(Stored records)
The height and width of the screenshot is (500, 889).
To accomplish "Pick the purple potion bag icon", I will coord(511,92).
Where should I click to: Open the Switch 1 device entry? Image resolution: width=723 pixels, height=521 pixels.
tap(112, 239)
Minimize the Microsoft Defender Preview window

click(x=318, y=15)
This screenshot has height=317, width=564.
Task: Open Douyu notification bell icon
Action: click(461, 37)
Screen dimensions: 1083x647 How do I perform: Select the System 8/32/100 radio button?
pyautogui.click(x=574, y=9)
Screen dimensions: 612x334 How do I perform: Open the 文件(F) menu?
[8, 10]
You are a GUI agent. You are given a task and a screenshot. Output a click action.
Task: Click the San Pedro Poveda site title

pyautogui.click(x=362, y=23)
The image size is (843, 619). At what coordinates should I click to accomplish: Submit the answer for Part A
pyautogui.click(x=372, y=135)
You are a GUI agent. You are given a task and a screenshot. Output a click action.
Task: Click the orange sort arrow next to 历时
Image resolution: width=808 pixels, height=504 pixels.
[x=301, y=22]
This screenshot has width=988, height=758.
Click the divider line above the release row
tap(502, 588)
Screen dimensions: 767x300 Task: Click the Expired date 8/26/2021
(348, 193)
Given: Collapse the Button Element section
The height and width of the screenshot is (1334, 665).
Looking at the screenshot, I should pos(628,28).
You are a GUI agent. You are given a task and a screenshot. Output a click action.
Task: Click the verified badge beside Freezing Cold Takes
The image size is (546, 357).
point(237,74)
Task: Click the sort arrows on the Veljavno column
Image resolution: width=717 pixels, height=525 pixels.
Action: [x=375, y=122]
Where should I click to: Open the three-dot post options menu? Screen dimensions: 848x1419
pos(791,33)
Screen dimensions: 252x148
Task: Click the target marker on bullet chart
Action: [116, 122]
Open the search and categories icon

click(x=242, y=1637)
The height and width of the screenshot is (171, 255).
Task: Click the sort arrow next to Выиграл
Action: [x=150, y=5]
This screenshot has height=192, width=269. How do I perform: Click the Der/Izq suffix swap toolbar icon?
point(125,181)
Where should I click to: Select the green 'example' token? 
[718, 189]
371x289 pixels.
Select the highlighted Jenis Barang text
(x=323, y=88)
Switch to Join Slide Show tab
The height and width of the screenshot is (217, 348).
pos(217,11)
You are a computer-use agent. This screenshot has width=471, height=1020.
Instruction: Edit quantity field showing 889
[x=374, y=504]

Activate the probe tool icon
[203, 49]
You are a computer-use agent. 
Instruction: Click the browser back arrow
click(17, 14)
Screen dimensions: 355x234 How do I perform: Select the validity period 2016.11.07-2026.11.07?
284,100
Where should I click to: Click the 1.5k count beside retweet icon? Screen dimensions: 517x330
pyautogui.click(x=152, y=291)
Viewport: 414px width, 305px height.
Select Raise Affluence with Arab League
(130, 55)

**What to do:** All lines above from the one with "Activate the probe tool icon" to the one with "Viewport: 414px width, 305px height.", inclusive, should be copied exactly, and no other lines.

**Result of this task:**
Activate the probe tool icon
[203, 49]
You are a computer-use agent. 
Instruction: Click the browser back arrow
click(17, 14)
Screen dimensions: 355x234 How do I perform: Select the validity period 2016.11.07-2026.11.07?
284,100
Where should I click to: Click the 1.5k count beside retweet icon? Screen dimensions: 517x330
pyautogui.click(x=152, y=291)
Viewport: 414px width, 305px height.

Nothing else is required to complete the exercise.